**Assignment:** Pick out every line in the records that contains the word "image", and copy each of those lines in full.

**Records supplied:**
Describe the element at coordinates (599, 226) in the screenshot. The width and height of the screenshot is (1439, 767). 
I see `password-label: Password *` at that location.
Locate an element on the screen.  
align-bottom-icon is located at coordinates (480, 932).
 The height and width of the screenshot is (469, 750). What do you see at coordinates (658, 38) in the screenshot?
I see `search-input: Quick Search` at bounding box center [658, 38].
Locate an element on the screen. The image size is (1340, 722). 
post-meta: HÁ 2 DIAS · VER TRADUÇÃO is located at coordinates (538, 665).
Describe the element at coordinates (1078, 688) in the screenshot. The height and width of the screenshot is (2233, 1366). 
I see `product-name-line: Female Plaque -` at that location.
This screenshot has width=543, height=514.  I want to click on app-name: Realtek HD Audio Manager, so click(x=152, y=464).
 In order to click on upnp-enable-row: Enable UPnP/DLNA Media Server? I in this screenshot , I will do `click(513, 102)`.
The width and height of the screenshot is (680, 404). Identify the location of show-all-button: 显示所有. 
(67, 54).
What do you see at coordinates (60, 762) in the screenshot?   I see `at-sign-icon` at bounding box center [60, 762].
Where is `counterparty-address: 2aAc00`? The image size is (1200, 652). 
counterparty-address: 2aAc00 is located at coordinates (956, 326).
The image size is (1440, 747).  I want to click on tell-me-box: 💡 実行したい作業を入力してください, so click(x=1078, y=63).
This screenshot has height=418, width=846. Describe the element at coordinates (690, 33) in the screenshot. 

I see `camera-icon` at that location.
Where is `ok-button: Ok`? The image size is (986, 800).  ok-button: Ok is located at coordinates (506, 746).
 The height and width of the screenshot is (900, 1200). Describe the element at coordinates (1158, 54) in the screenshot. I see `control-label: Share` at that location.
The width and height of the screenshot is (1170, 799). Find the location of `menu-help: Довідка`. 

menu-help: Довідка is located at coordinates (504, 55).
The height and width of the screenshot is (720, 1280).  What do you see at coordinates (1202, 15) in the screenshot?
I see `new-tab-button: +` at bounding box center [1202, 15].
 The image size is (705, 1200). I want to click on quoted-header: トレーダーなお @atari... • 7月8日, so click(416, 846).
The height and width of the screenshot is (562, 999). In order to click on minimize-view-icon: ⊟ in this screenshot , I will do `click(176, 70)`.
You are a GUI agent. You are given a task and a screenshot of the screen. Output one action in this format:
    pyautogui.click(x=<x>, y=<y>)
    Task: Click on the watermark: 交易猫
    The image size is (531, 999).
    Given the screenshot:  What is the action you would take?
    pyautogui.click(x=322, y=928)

**Task answer:**
Locate an element on the screen. The image size is (1340, 722). 
Where is `counterparty-address: 2aAc00`? The image size is (1200, 652). 
The image size is (1440, 747).  I want to click on tell-me-box: 💡 実行したい作業を入力してください, so click(x=1078, y=63).
Where is `ok-button: Ok`? The image size is (986, 800).  ok-button: Ok is located at coordinates (506, 746).
 The image size is (705, 1200). I want to click on quoted-header: トレーダーなお @atari... • 7月8日, so click(416, 846).
    The image size is (531, 999).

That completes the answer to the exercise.